Des actionnaires internationaux

Devialet a convaincu Foxconn et son fonds d’investissement européen Ginko ainsi que le japonais Sharp, récemment racheté par le géant taïwanais qui fabrique l’iPhone. Naver, le leader des moteurs de recherche en Corée ainsi que le fonds d’investissement européen Korelya, actuellement dirigée par l’ancienne ministre de la Culture et la Communication Fleur Pellerin ont participé au tour de table. L’ex-ministre pense que Devialet pourrait facilement dépasser le milliard d’euros de valorisation.

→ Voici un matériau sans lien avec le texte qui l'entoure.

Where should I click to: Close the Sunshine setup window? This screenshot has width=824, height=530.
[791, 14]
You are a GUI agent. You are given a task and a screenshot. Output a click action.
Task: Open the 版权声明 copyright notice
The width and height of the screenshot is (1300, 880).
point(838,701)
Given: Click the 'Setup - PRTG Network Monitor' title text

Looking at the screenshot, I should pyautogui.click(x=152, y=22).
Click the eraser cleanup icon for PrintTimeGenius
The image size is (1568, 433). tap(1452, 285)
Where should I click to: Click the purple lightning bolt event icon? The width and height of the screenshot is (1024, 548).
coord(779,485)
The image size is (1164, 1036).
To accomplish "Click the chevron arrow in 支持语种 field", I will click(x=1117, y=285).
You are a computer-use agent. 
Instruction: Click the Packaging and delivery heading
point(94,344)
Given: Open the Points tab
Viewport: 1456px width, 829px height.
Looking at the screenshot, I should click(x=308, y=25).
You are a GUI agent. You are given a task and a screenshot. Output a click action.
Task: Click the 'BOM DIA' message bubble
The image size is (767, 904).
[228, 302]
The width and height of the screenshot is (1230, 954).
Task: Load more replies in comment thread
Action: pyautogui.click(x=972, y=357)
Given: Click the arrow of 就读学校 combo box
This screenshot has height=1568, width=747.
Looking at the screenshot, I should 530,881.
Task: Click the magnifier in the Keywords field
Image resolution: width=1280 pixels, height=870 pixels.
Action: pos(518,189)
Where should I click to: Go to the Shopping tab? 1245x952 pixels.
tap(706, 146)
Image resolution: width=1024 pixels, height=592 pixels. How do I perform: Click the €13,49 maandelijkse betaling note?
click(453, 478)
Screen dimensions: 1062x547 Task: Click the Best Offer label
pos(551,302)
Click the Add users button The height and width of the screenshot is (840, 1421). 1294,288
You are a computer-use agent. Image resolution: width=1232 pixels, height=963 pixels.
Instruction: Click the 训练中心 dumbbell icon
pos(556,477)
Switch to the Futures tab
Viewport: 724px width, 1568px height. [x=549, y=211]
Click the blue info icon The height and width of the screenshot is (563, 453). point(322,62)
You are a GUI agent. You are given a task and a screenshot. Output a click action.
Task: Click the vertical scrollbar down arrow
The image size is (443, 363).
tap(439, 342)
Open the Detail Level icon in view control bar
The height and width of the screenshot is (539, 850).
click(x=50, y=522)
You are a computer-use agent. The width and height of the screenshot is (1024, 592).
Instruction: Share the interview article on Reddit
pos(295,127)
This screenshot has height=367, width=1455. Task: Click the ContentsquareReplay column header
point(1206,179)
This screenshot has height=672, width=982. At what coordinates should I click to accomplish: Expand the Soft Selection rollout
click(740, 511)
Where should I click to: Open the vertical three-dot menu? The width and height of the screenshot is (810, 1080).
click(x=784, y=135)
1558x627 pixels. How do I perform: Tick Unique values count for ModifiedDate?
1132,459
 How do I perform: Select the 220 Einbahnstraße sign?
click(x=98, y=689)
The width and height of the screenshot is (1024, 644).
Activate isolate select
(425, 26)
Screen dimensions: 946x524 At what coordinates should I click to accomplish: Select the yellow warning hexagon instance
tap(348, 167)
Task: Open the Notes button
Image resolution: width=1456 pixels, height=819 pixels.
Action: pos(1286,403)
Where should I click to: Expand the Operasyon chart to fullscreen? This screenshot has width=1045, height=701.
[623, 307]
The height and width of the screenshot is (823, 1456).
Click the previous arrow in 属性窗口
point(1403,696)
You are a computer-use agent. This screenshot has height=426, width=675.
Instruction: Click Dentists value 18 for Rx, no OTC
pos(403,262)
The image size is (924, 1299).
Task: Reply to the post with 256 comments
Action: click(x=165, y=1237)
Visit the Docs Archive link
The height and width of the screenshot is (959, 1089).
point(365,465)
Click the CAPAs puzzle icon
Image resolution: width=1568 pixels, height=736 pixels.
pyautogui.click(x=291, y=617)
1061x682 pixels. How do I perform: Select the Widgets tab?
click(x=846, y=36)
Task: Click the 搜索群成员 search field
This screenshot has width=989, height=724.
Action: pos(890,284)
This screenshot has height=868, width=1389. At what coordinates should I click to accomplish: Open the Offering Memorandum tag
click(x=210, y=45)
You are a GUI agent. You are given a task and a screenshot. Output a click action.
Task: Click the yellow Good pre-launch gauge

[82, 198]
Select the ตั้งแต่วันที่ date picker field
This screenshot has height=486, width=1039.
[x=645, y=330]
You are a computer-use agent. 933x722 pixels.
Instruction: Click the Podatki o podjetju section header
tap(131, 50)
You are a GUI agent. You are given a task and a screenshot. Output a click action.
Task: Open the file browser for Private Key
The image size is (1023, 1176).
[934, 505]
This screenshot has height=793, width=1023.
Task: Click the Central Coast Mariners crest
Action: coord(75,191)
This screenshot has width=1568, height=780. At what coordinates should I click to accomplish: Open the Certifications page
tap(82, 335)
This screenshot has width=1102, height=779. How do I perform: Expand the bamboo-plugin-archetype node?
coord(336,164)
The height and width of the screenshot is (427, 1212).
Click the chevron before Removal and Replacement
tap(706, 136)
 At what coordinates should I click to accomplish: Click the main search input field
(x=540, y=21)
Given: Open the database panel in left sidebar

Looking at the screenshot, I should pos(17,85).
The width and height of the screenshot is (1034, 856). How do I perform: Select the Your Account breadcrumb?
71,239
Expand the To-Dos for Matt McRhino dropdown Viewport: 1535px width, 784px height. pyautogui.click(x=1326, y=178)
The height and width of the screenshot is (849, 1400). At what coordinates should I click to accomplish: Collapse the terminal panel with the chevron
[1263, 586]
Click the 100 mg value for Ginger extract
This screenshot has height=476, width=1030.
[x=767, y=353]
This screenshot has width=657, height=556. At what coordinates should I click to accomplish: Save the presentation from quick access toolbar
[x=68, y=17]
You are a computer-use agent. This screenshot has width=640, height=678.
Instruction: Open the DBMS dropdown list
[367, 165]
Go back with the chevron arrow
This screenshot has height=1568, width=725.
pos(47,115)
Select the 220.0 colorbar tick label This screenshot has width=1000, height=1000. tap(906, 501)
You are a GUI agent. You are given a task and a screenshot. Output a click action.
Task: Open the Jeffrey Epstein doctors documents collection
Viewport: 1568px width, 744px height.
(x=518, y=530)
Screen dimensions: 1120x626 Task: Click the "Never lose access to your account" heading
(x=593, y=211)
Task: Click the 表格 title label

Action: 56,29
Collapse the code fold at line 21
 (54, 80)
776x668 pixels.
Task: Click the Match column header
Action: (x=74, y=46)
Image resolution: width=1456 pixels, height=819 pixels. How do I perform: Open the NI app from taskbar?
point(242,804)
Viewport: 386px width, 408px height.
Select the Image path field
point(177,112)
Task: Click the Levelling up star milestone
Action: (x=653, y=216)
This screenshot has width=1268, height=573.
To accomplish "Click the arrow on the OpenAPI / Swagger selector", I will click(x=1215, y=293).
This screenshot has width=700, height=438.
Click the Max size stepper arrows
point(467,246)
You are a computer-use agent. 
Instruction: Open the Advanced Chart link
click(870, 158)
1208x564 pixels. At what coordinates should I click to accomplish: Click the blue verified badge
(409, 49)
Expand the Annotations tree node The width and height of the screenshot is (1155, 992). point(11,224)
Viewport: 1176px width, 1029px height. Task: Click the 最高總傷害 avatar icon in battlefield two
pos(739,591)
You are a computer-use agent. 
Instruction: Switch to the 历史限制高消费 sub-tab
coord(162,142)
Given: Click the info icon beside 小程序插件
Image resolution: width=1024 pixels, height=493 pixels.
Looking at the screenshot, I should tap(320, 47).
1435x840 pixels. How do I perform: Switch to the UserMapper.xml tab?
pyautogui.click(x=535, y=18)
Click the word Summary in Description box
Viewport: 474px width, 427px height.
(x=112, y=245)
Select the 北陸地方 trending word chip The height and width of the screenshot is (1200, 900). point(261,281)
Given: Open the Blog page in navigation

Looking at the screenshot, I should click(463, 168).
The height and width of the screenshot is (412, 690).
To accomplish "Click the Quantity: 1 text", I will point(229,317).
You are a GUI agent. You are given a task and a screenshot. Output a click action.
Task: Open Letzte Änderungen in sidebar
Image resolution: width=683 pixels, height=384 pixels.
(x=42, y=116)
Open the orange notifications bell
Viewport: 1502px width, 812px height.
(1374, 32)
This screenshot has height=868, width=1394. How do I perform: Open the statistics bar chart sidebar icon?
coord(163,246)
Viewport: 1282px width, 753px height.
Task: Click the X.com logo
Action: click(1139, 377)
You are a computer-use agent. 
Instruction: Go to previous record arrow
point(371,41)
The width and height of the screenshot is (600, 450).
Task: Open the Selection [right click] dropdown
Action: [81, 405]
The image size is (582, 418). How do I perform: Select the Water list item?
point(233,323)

Aux États-Unis, Devialet peut compter sur ses nouveaux investisseurs comme Playground Global et Roc Nation, dont cette dernière est gérée par l’artiste musical et très influent Jay-Z. Le constructeur automobile Renault participe également à la diffusion de la marque du son. D’autres grands noms viennent s’ajouter à la longue liste soutenant la société française : le fonds d’investissement créé par le Qatar Future French Champions, le CM-CIC du Crédit Mutuel CIC et BpiFrance.

Une entreprise ambitieuse

Devialet s’est même permis de sélectionner ses investisseurs, jusqu’à en refuser certains, comme l’indique Quentin Sannié : « Au-delà des 100 millions c’est l’appui d’acteurs de premier plan que nous recherchions pour être capables de faire de Devialet un leader de son industrie ». Le message est clair, la firme entend incarner la référence du son sur tous les plans : applications, voitures, téléviseurs, objets connectés…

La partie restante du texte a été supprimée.